Please reply with one number only: how many lines in the entries below contain the string "Given".
Start of Block
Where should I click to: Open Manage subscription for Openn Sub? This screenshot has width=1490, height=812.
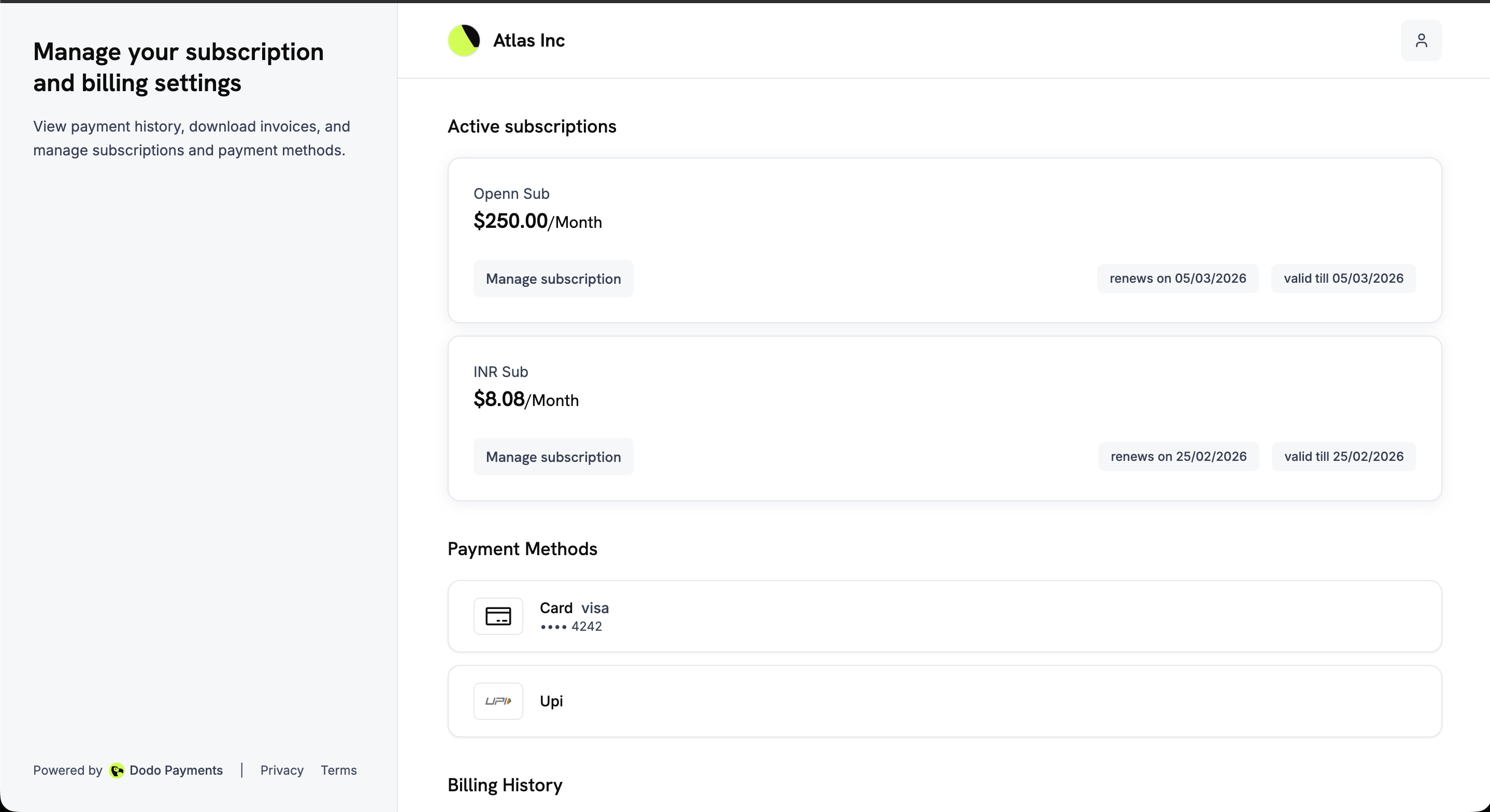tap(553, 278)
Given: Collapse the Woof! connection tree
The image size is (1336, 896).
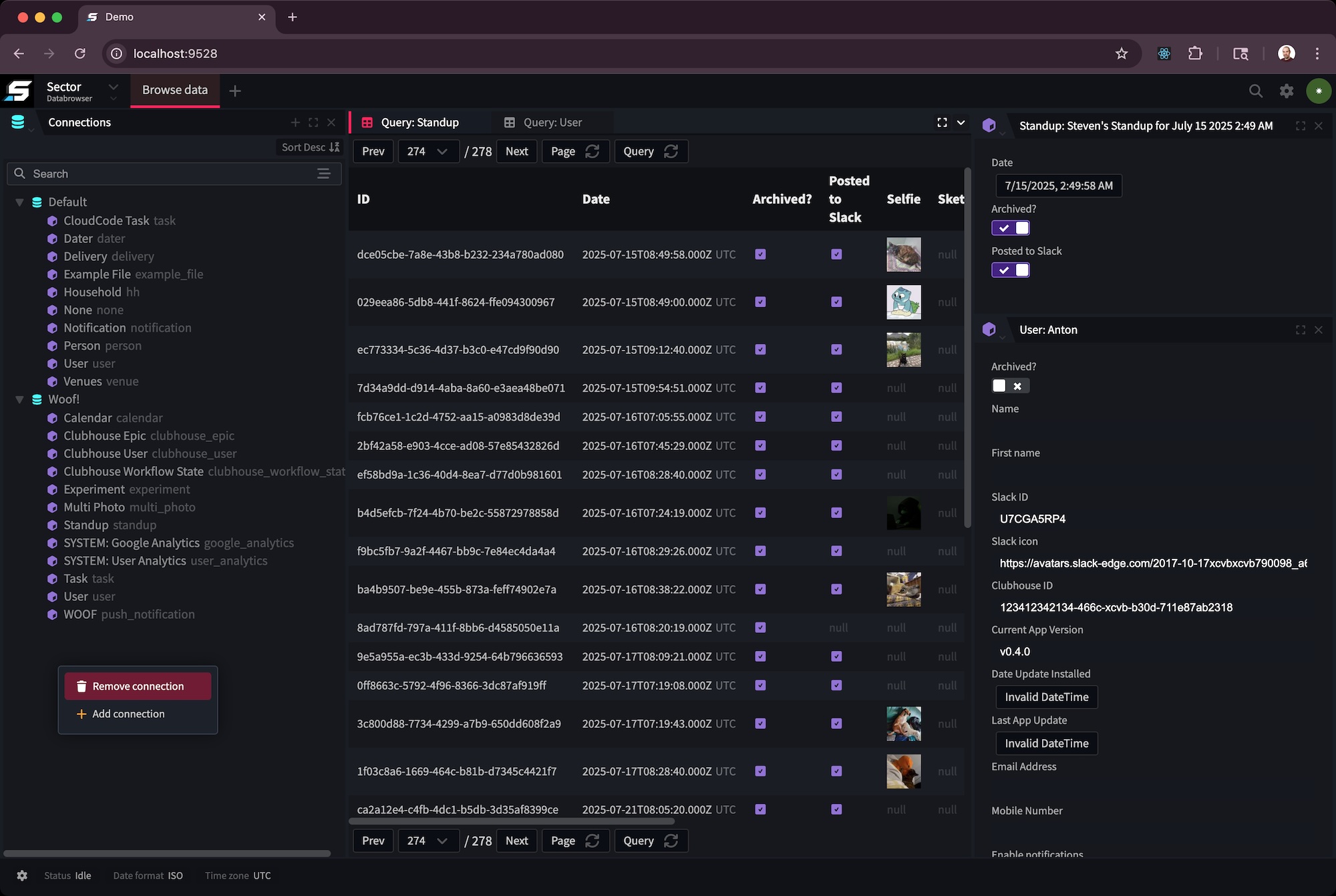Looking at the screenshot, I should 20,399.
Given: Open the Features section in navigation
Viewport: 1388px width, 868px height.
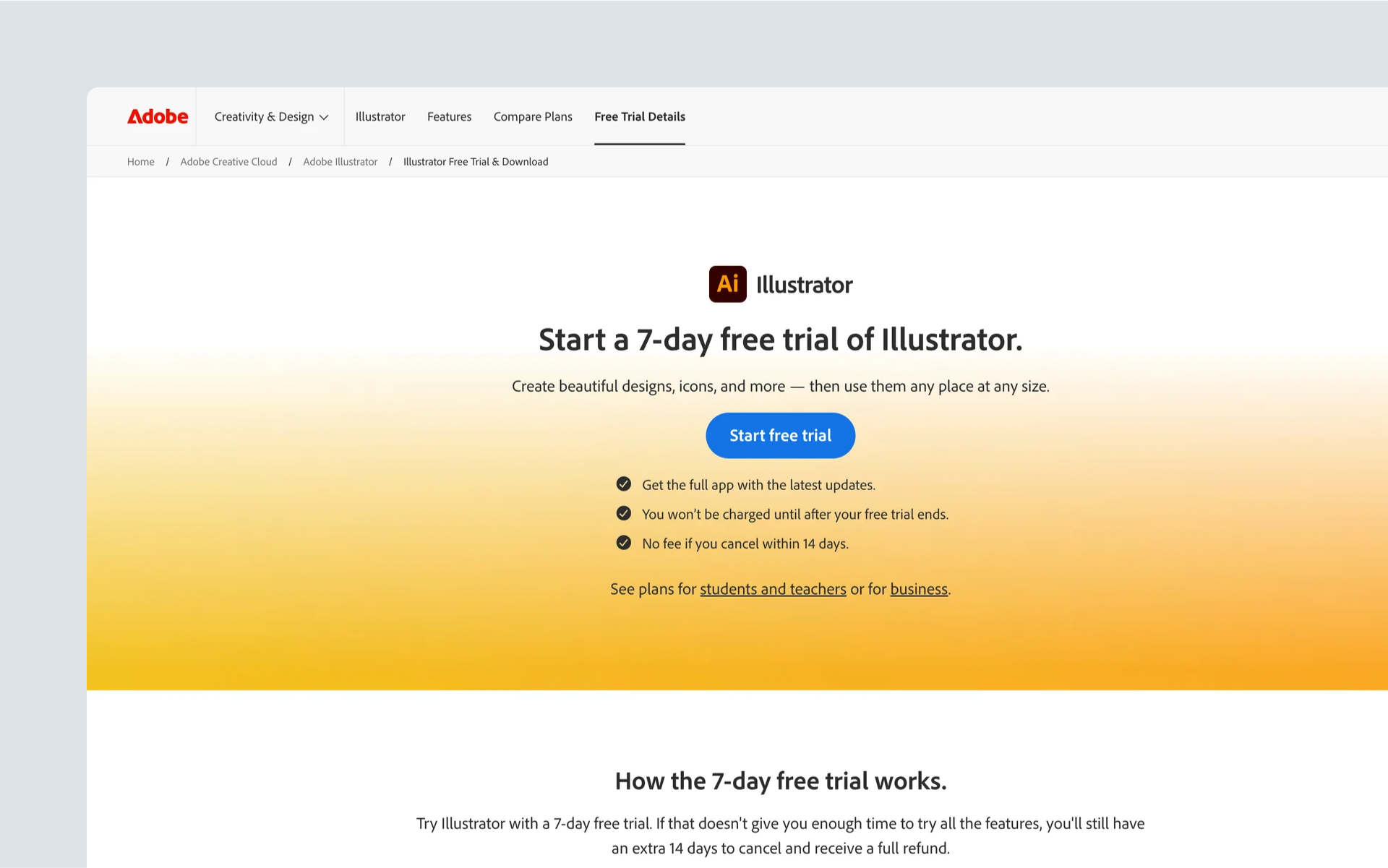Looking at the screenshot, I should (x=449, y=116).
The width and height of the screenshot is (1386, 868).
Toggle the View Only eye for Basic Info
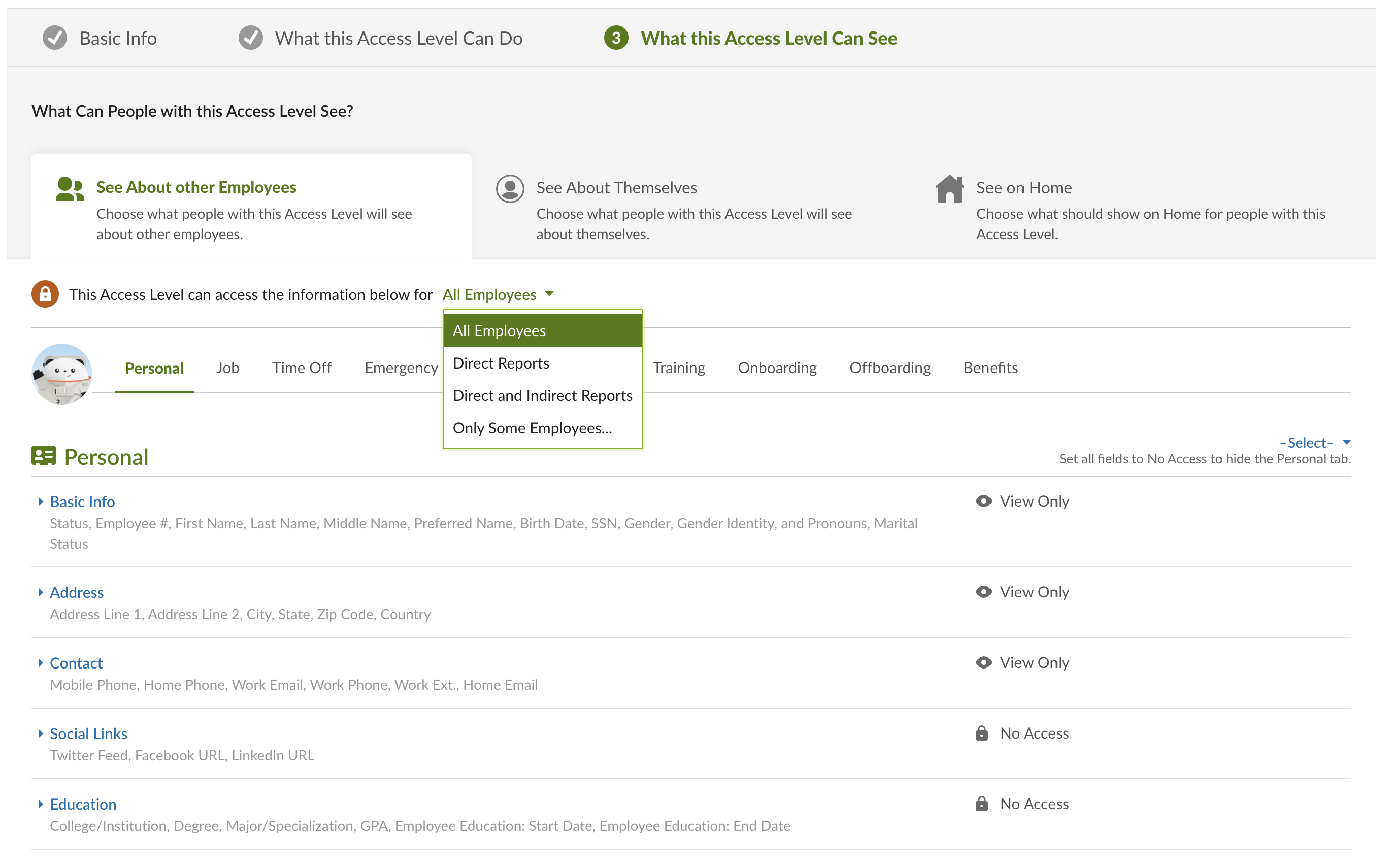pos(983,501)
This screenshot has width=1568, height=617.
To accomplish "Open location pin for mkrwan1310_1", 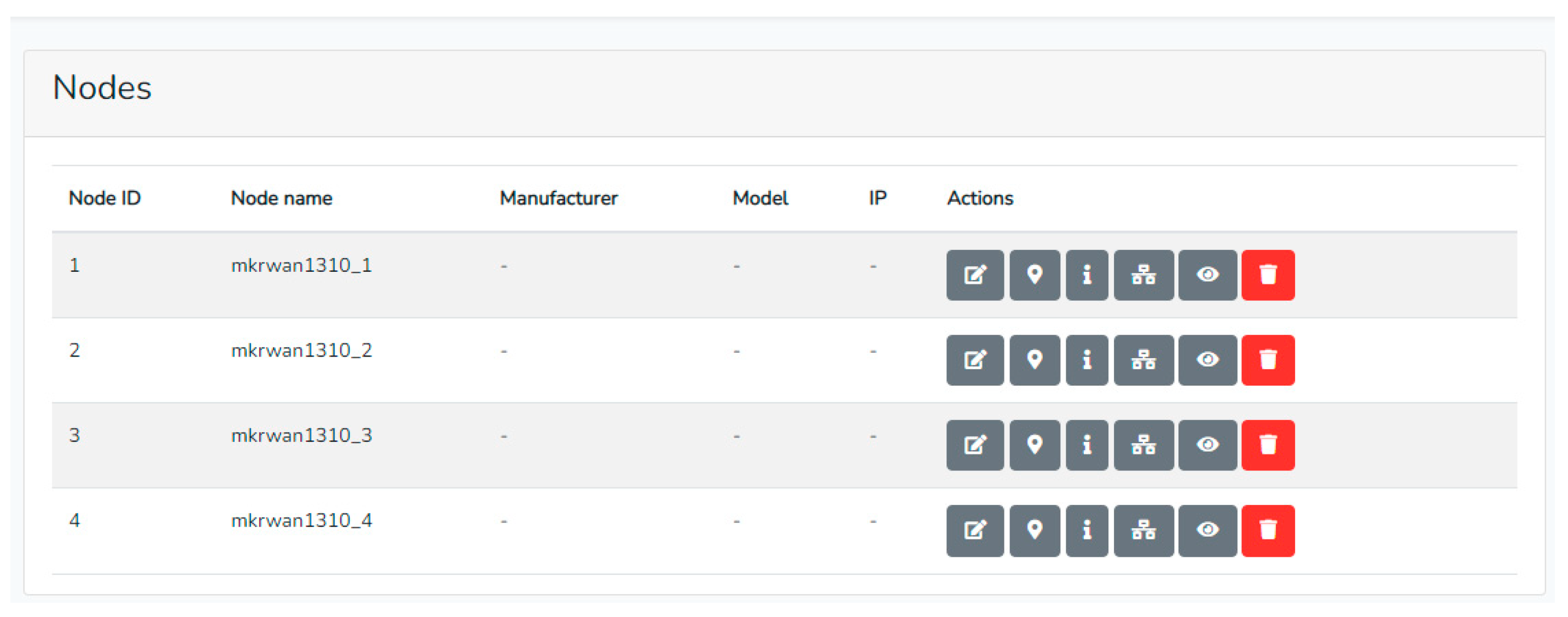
End of Block
● **YOUR RESPONSE**
2